Blood samples were taken by an IV catheter in the anterior cephalic vein at 0, 5, 15, 30, 45, 60, 90, 120, 240, and 360 minutes after drug administration for pharmacokinetic (PK) parameter determination. The dogs were divided into two equal cohorts, with each cohort having two dogs dosed at each of the three dose levels. The first cohort of dogs was killed 24 hours after AS administration (Cohort 1). The second cohort of dogs was killed at 168 hours after AS dosing (Cohort 2). Complete blood counts (CBCs) and plasma creatine kinase (CK) laboratory analyses—although planned for both cohorts—were obtained at baseline from only Cohort 1 secondary to an unintentional protocol deviation. Both cohorts had blood samples drawn for CBC and CK analyses before death.

After death, all dogs had extensive muscle biopsies of each of the injection sites, which were harvested and labeled with an identification number and side of biopsy. Next, after serial sectioning and fixation, a veterinary pathologist blinded to the side and dose of drug treatment evaluated the muscle biopsies using routine histopathologic evaluation for type and severity of inflammation present. The pathologist assigned a semi-quantitative score to the inflammatory changes of each slide by evaluating for the presence of necrosis, myositis, and perimysial inflammation.
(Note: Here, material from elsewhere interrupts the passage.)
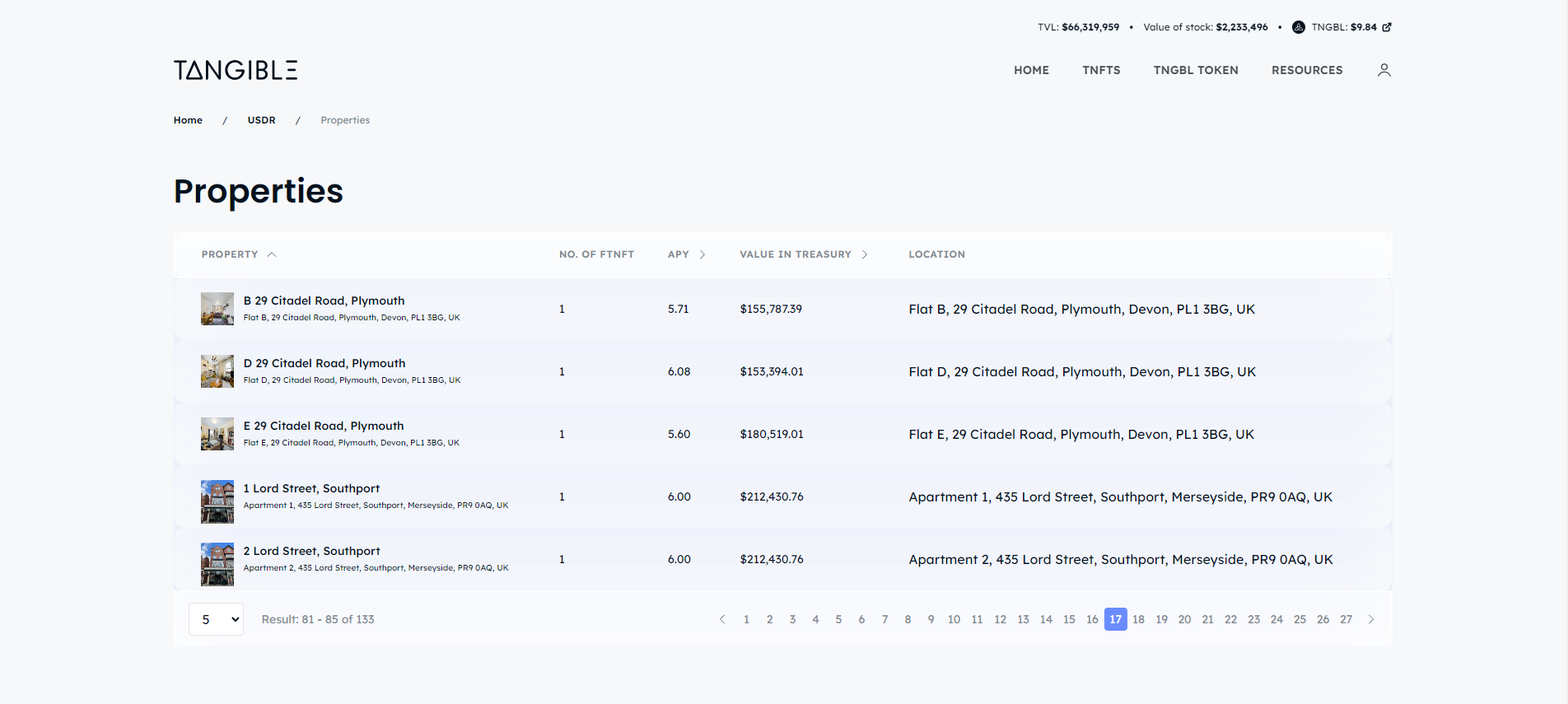
Task: Click the USDR breadcrumb link
Action: [261, 120]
Each of these changes was assigned a score (necrosis, 3; myositis, 2; perimysial inflammation, 1) and a severity score (severe, 3; moderate, 2; mild, 1). The inflammation score for the each slide was obtained by multiplying the inflammatory change score by the severity score and summing for all changes present on the slide. For example, if a slide contained moderate necrosis, severe myositis, and mild perimysial inflammation, the inflammation score for that slide would be (2 × 3) + (3 × 2) + (1 × 1) = 13. An inflammation score for the slide could range from 0 to 18. The total inflammation score for each side of a dog was obtained by summing the inflammation scores from all the slides of each treatment side. The average inflammation score for each side of each dog was calculated by dividing the total inflammation score for that side by the number of slides examined from that side for each dog.
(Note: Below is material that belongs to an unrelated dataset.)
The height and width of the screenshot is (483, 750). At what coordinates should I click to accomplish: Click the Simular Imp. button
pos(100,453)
Determination of the plasma concentrations of both AS and dihydroartemisinin (DHA) were performed by Midwest Research Institute (MRI; Kansas City, MO) using validated liquid chromatography tandem mass spectrometry methods. The limits of quantification were 9.48 ng/mL for AS and 5.15 ng/mL for DHA. Any out-of-trend concentration values were reanalyzed, with the average of three repeated values used in PK parameter determination. Complete conversion from AS to DHA was assumed. The PK data were analyzed using WinNonlin 5.0 (Pharsight, Mountain View, CA). Conventional pharmacokinetic parameters were determined from plasma concentration versus time data using non-compartmental analysis, in which the model of the elimination phase with the optimal correlation was chosen.
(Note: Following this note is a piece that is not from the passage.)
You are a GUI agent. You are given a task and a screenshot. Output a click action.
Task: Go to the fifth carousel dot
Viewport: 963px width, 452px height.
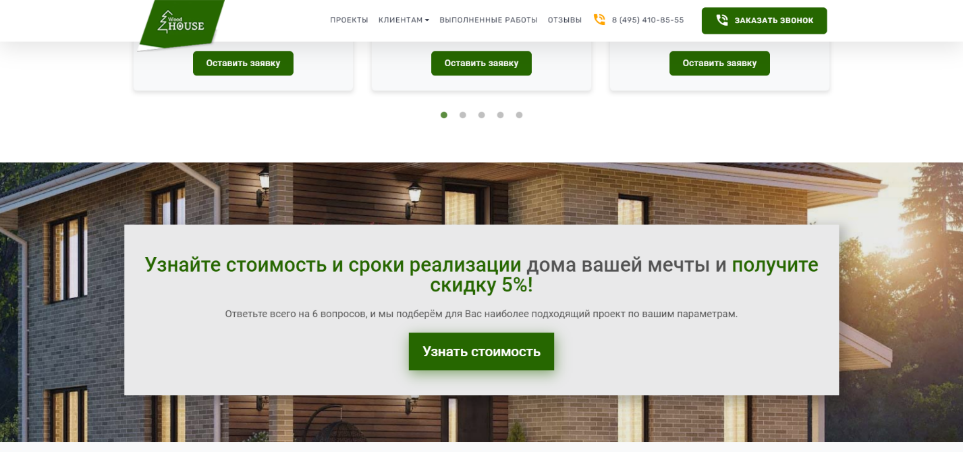[519, 115]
Statistical analysis was performed using STATA 7.0 (Stata Corp., College Station, TX). Comparison of the average inflammation scores between the treated and untreated sides for all the dogs was done using the paired t test. A two-tailed level of significance of 0.05 was assumed. Pharmacokinetic parameters are reported as the mean value and SE.

RESULTS

All dogs seemed to tolerate the injections well. No difference in observed pain could be discerned by side of injection or dose. Two dogs rubbed their injection sites on the ground immediately after injection. Five dogs vocalized at the time of injection. Although all the dogs ate poorly the day of injection, all were eating normally by the next day. Most dogs lost a small amount (< 5%) of weight over the study period. Two dogs developed redness at the injection site. One of the two dogs (ID 32024) developed redness over the right gluteal muscle 3 days after injection. The other dog (ID 32532) developed redness over the left gluteal muscle 5 days after injection.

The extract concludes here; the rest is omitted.